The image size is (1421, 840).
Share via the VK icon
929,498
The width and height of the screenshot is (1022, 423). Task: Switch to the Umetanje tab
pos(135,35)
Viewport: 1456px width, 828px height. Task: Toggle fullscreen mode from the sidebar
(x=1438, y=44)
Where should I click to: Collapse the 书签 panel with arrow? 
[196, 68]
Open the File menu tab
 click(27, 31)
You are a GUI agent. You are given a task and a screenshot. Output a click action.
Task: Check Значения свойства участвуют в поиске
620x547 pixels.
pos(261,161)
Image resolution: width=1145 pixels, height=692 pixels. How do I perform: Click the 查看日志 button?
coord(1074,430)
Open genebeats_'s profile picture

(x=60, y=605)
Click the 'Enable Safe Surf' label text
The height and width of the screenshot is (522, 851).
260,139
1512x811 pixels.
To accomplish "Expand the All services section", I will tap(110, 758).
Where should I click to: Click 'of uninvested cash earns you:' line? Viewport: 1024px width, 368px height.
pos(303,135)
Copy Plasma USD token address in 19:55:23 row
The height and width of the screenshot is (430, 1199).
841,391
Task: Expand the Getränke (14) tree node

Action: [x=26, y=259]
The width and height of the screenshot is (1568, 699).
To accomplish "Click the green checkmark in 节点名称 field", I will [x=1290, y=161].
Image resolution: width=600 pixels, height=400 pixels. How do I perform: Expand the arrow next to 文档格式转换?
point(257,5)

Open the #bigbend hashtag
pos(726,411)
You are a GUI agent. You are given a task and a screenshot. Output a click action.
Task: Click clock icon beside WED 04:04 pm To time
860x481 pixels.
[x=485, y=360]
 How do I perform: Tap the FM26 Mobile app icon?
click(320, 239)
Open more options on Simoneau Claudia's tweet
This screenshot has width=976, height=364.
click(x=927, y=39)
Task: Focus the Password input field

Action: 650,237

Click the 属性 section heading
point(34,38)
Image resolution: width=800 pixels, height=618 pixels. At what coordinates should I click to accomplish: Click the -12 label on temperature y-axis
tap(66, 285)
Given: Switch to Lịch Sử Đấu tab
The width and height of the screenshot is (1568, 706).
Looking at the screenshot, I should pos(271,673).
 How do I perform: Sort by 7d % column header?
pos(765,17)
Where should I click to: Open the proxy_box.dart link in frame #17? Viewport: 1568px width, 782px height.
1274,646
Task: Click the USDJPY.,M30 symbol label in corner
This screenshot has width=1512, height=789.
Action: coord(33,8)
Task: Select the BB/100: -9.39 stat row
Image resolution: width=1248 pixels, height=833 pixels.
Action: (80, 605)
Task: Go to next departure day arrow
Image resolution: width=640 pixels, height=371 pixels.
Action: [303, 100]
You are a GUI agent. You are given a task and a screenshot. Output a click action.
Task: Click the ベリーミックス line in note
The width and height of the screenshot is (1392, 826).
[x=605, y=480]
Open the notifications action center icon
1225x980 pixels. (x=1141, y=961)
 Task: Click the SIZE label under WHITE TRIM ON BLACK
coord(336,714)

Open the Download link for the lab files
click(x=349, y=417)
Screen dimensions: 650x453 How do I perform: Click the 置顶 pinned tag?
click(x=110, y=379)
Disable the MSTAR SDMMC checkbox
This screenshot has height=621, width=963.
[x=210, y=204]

_Problem_
Return all of the above records exactly, leaving no line out.

_Result_
The image size is (1421, 840).
Share via the VK icon
929,498
The width and height of the screenshot is (1022, 423). Task: Switch to the Umetanje tab
pos(135,35)
Viewport: 1456px width, 828px height. Task: Toggle fullscreen mode from the sidebar
(x=1438, y=44)
Where should I click to: Collapse the 书签 panel with arrow? 
[196, 68]
Open the File menu tab
 click(27, 31)
You are a GUI agent. You are given a task and a screenshot. Output a click action.
Task: Check Значения свойства участвуют в поиске
620x547 pixels.
pos(261,161)
Image resolution: width=1145 pixels, height=692 pixels. How do I perform: Click the 查看日志 button?
coord(1074,430)
Open genebeats_'s profile picture

(x=60, y=605)
Click the 'Enable Safe Surf' label text
The height and width of the screenshot is (522, 851).
260,139
1512x811 pixels.
To accomplish "Expand the All services section", I will tap(110, 758).
Where should I click to: Click 'of uninvested cash earns you:' line? Viewport: 1024px width, 368px height.
pos(303,135)
Copy Plasma USD token address in 19:55:23 row
The height and width of the screenshot is (430, 1199).
841,391
Task: Expand the Getränke (14) tree node

Action: [x=26, y=259]
The width and height of the screenshot is (1568, 699).
To accomplish "Click the green checkmark in 节点名称 field", I will [x=1290, y=161].
Image resolution: width=600 pixels, height=400 pixels. How do I perform: Expand the arrow next to 文档格式转换?
point(257,5)

Open the #bigbend hashtag
pos(726,411)
You are a GUI agent. You are given a task and a screenshot. Output a click action.
Task: Click clock icon beside WED 04:04 pm To time
860x481 pixels.
[x=485, y=360]
 How do I perform: Tap the FM26 Mobile app icon?
click(320, 239)
Open more options on Simoneau Claudia's tweet
This screenshot has width=976, height=364.
click(x=927, y=39)
Task: Focus the Password input field

Action: 650,237

Click the 属性 section heading
point(34,38)
Image resolution: width=800 pixels, height=618 pixels. At what coordinates should I click to accomplish: Click the -12 label on temperature y-axis
tap(66, 285)
Given: Switch to Lịch Sử Đấu tab
The width and height of the screenshot is (1568, 706).
Looking at the screenshot, I should pos(271,673).
 How do I perform: Sort by 7d % column header?
pos(765,17)
Where should I click to: Open the proxy_box.dart link in frame #17? Viewport: 1568px width, 782px height.
1274,646
Task: Click the USDJPY.,M30 symbol label in corner
This screenshot has width=1512, height=789.
Action: coord(33,8)
Task: Select the BB/100: -9.39 stat row
Image resolution: width=1248 pixels, height=833 pixels.
Action: (80, 605)
Task: Go to next departure day arrow
Image resolution: width=640 pixels, height=371 pixels.
Action: [303, 100]
You are a GUI agent. You are given a task and a screenshot. Output a click action.
Task: Click the ベリーミックス line in note
The width and height of the screenshot is (1392, 826).
[x=605, y=480]
Open the notifications action center icon
1225x980 pixels. (x=1141, y=961)
 Task: Click the SIZE label under WHITE TRIM ON BLACK
coord(336,714)

Open the Download link for the lab files
click(x=349, y=417)
Screen dimensions: 650x453 How do I perform: Click the 置顶 pinned tag?
click(x=110, y=379)
Disable the MSTAR SDMMC checkbox
This screenshot has height=621, width=963.
[x=210, y=204]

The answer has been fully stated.